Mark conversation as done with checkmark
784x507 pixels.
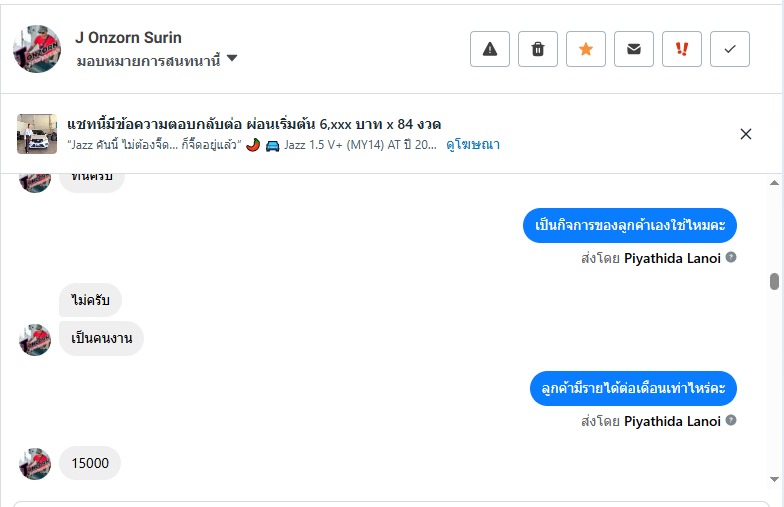730,49
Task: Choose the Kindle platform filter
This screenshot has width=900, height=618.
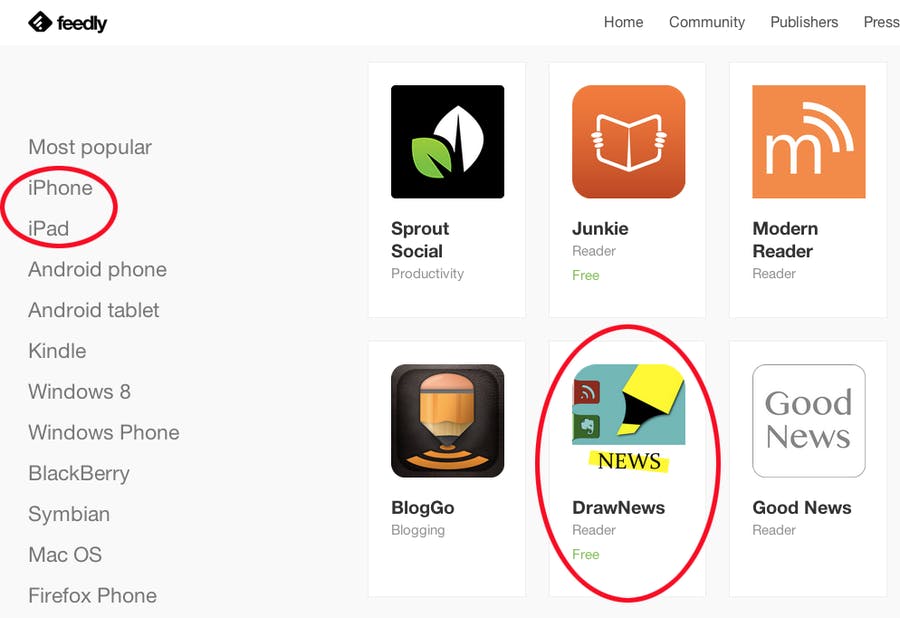Action: click(57, 351)
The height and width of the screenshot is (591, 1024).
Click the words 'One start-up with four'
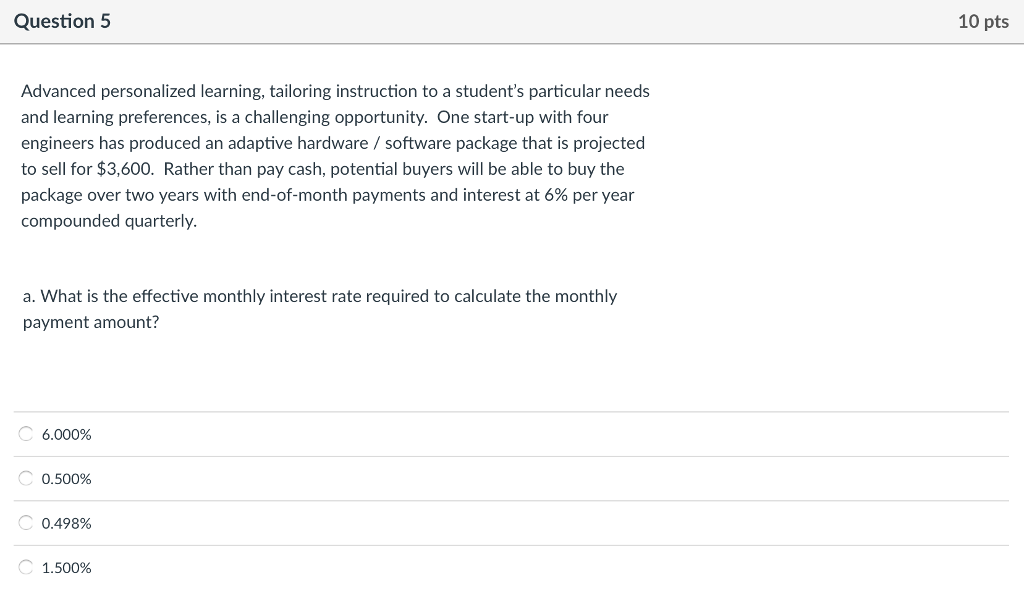tap(522, 118)
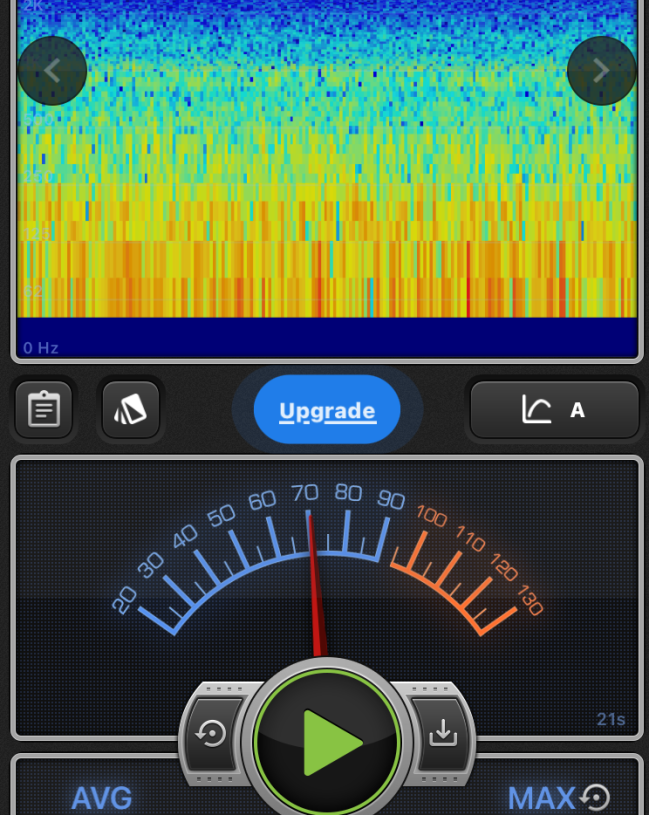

> **ASSIGNMENT**: An exact copy is needed of every line from the line containing "The height and" to the last line of the records; pictures stay out of it.

> **EXERCISE SOLUTION**:
The height and width of the screenshot is (591, 1024).
Click the words 'One start-up with four'
tap(522, 118)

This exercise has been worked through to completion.